By now Maggie was reasonably confident that he wasn’t going to kill her. He would have done it already, most conveniently during the scuffle back at the Plaza. Instead he had grabbed her waist and hustled her down the fire exit, taking four steps at a time. Considering the mayhem on the ninth floor, it was a miracle they got out of the place without being stopped. The lobby was full of uniformed cops waiting for elevators, but nobody looked twice at the Fun Couple of the Year.

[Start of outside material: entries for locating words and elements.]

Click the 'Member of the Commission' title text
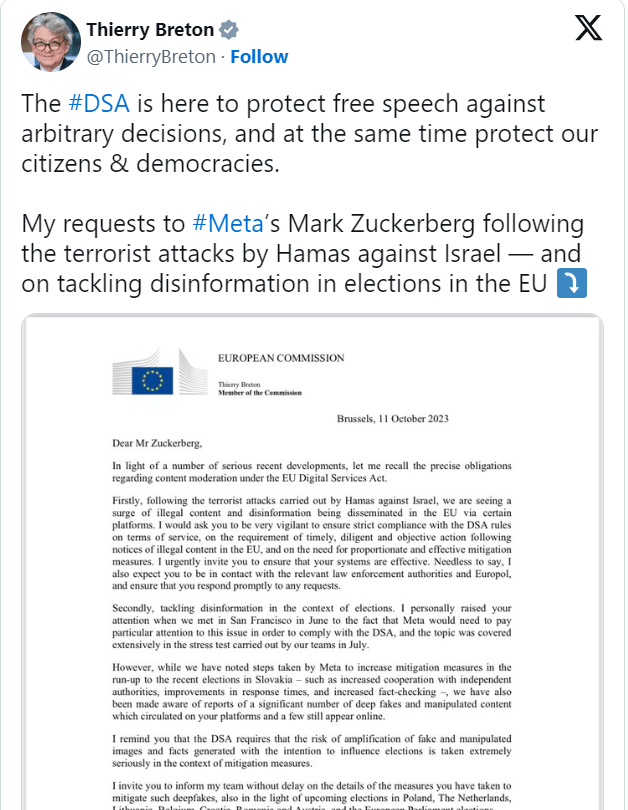Viewport: 628px width, 810px height. pos(260,392)
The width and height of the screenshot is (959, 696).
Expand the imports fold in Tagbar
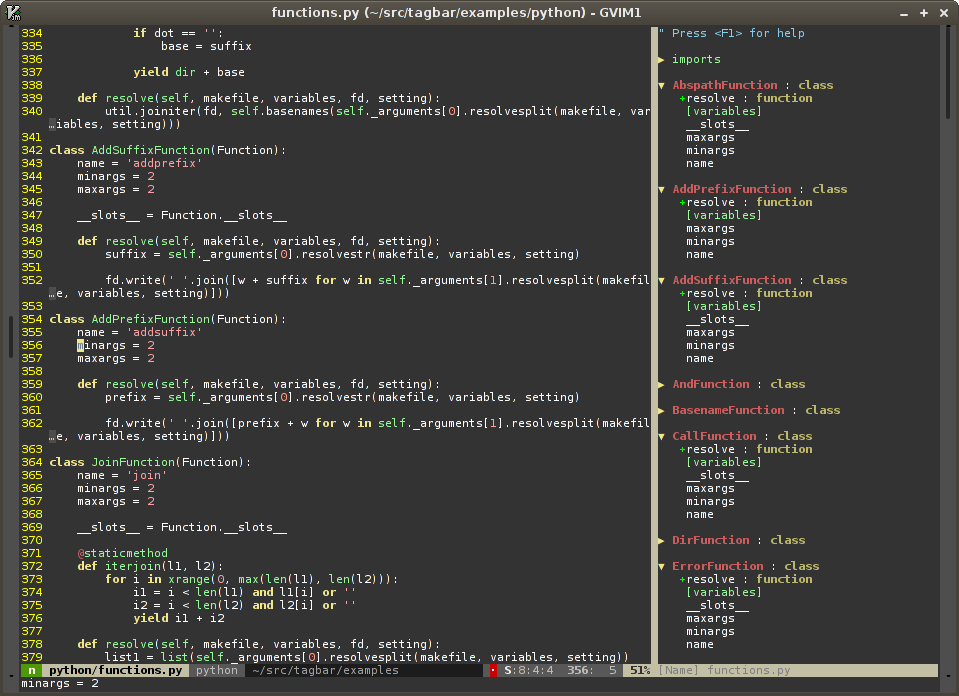661,59
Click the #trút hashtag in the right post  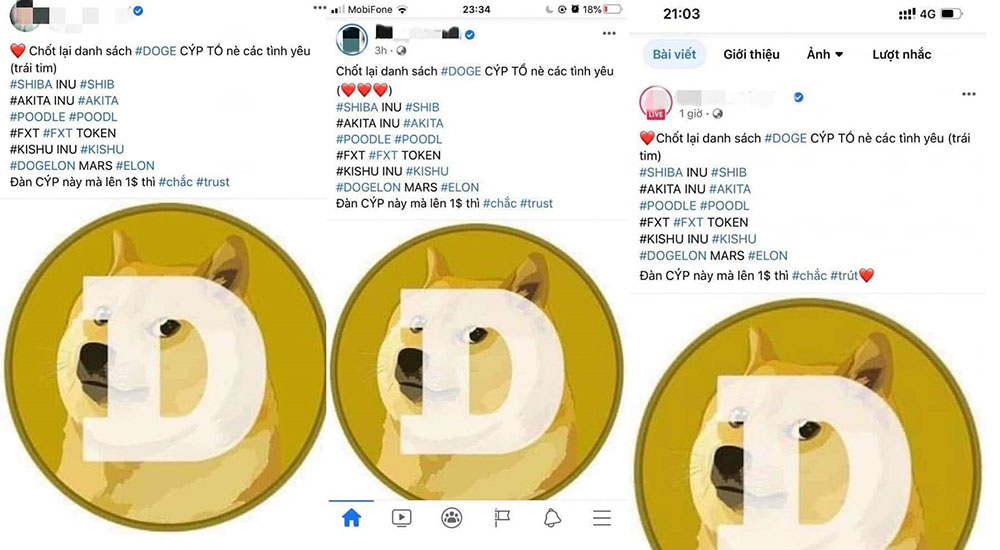[843, 276]
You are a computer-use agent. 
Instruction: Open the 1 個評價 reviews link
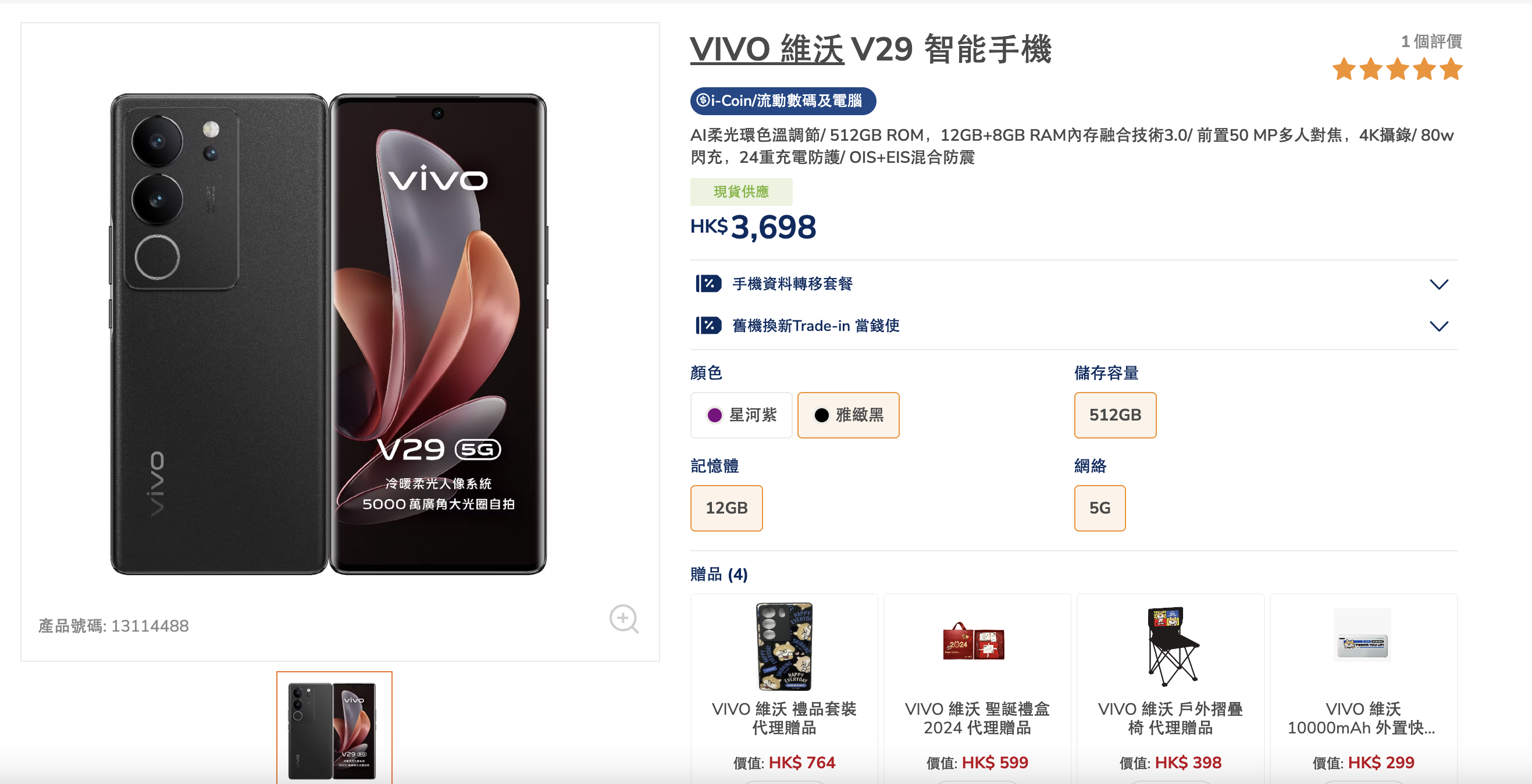click(1431, 41)
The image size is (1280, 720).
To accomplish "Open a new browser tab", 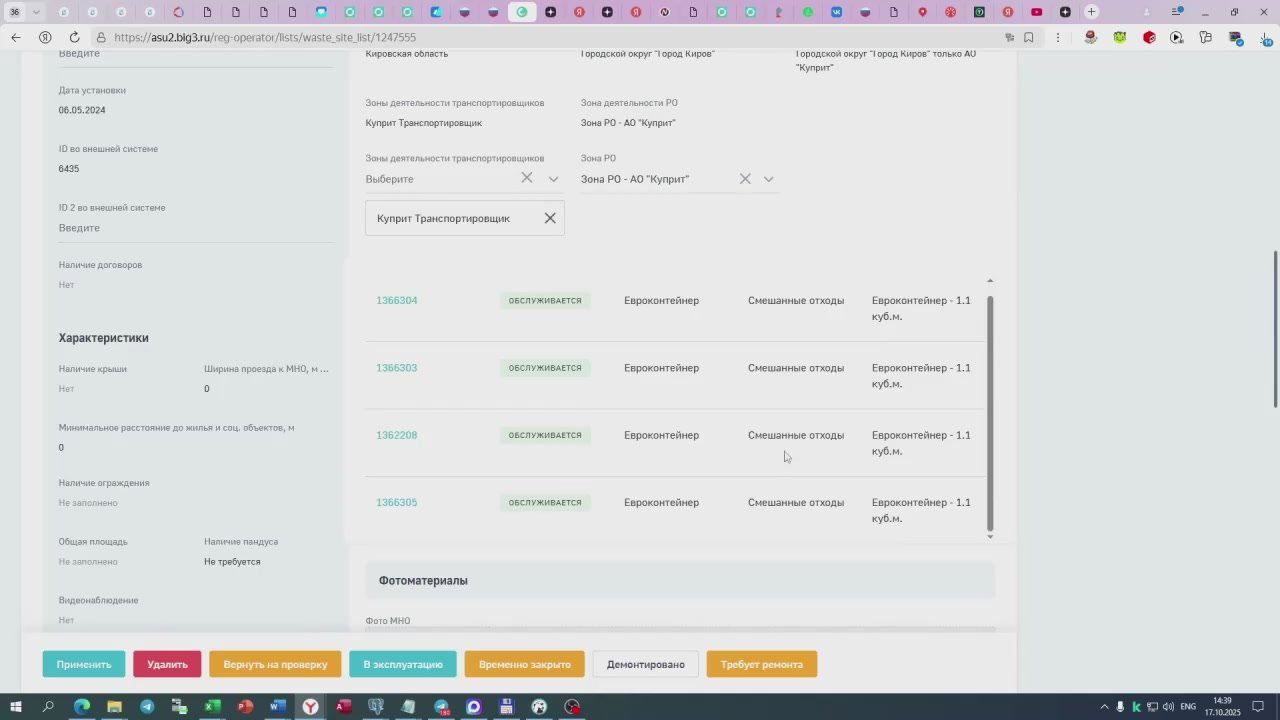I will (1092, 12).
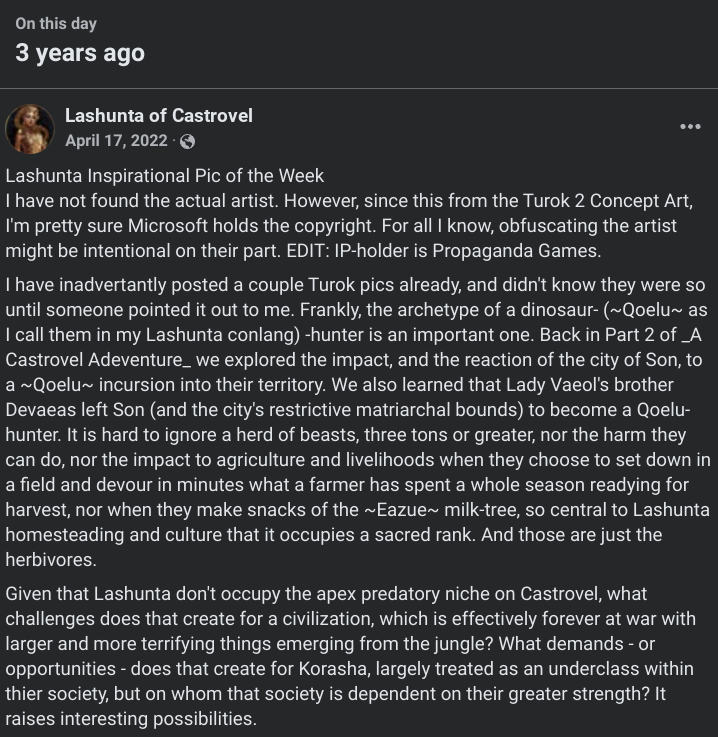This screenshot has height=737, width=718.
Task: Visit the Lashunta of Castrovel page name
Action: (x=159, y=116)
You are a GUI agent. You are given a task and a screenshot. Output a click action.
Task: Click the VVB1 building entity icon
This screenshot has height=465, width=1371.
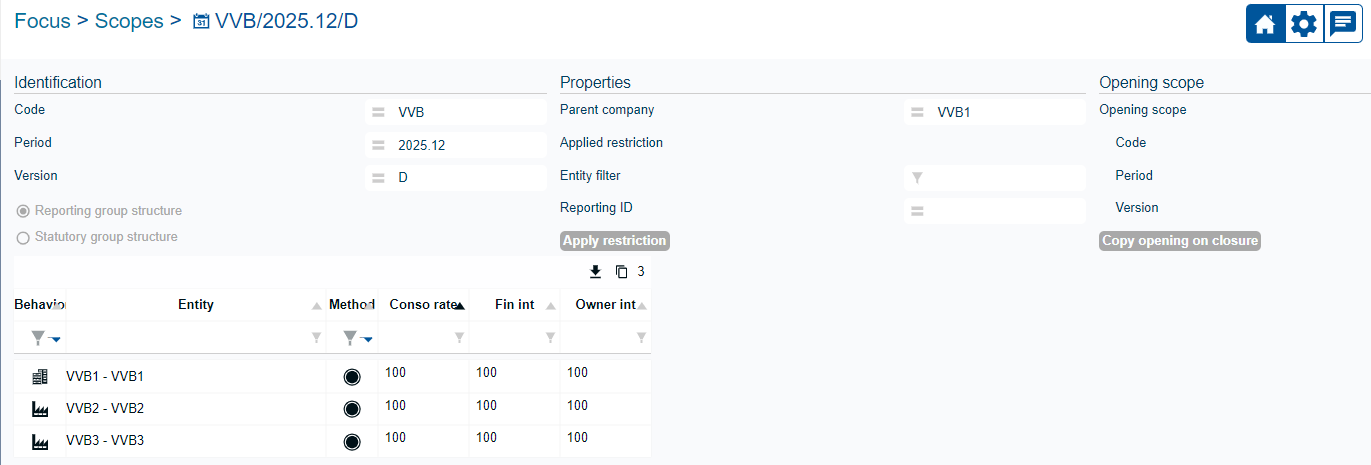tap(40, 377)
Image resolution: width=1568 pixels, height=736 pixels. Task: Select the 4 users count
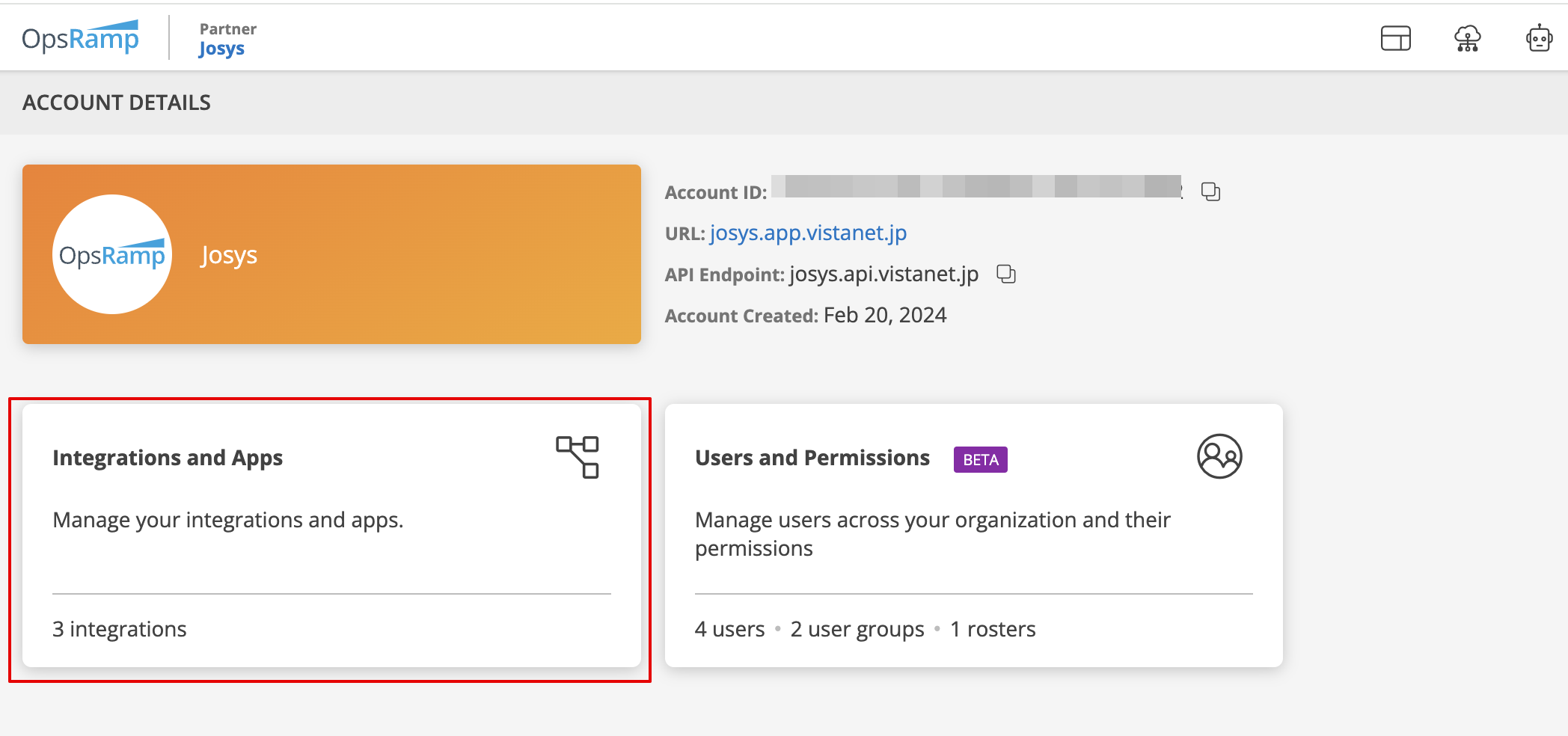[x=729, y=629]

As Chemo drove, Maggie said, “What about your face?”
“Look who’s talking.”
“Really, what happened?”
Chemo said, “You always this shy with strangers? Jesus H. Christ.”
“I’m sorry,” she said. “Professional curiosity, I guess. Besides, you promised to tell me.”
“Do the words none of your fucking business mean anything?”
From behind the bandages a chilly voice said, “You don’t have to be crude. Swearing doesn’t impress me.”
Chemo found the street corner where he had purchased the rusty Colt.38 and the dead bullets, but there was no sign of Donnie Blue. Every inquiry was met by open derision, and Chemo’s hopes for a refund began to fade.